Global Consumption of Plastic

Pam Longobardi is an artist and activist and a professor at Georgia State University. She is also a professor at Oceanic Society’s Artist-In-Nature. Pam founded the Drifters Project in 2006. After hitting a plastic mountain, the ocean erupted on a remote Hawaiian beach. As part of the Drifters project, she collects, documents, installs, and transforms marine plastics into photos. This piece is a visual representation of the engine of global consumption and the huge number of plastic items and their impact on some of the world’s most remote places and creatures.

Longobardi is the recipient of the Margie E. West Prize. This is a prize given out annually to an alumni of the Lamar Dodd School of Art. She was invited to create a new display at the Marjorie E. West Gallery.

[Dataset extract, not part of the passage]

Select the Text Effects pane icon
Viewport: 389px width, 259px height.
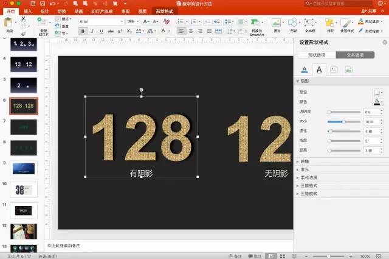[x=319, y=69]
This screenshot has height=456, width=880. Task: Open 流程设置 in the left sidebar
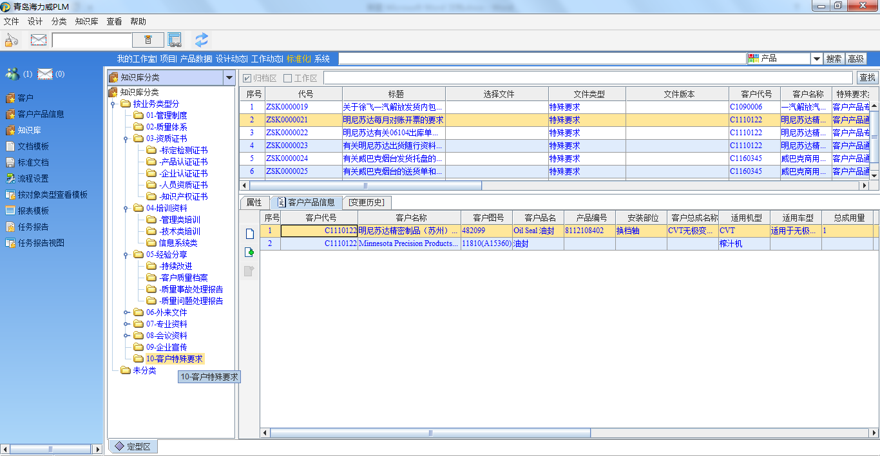pos(33,178)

As you can see in this picture, the size of this piece is absolutely massive. These are just a few of the items they have found round the world in even the most remote places. Imagine the amount of plastic items they have found in heavily populated areas of the world. Probably millions of these pieces could be made. It’s so interesting to see artwork made out of a global problem we have nowadays. It really sheds a light to how much us as people of this world waste and either don’t dispose of it properly, or do dispose of it properly it just doesn’t have anywhere to go. This piece specifically by Pam Longobardi is called “Bounty, Pilfered.”

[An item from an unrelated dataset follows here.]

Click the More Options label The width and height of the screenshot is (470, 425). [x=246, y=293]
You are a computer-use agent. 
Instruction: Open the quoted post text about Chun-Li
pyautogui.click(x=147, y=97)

As you can see here, this video, Watch the National Geographic‘s video, shows Pam creating a piece of artwork made from plastic found on the Alaskan coast.

This piece above comes in at 12 ft by 8 ft. It uses 627 pieces of ocean plastic from Hawaii, Alaska, Costa Rica, California, Greece, Indonesia, Belize, Panama, Alabama and Georgia.

Shown here are just a few of the pieces Longobardi and colleagues have worked on. These pieces really capture the seriousness of plastic pollution, while enticing the audience looking at the piece and making it attractive looking. When making artwork, I think it’s especially important to make it look attractive. Especially if you’re trying to send a message to the audience, you should make your artwork colorful and attractive so it catches the audiences eyes. Once it catches their eyes, they can read the description about it off to the side at the exhibition and learn more about plastic solution and why it’s such a big and prevalent problem in the world today.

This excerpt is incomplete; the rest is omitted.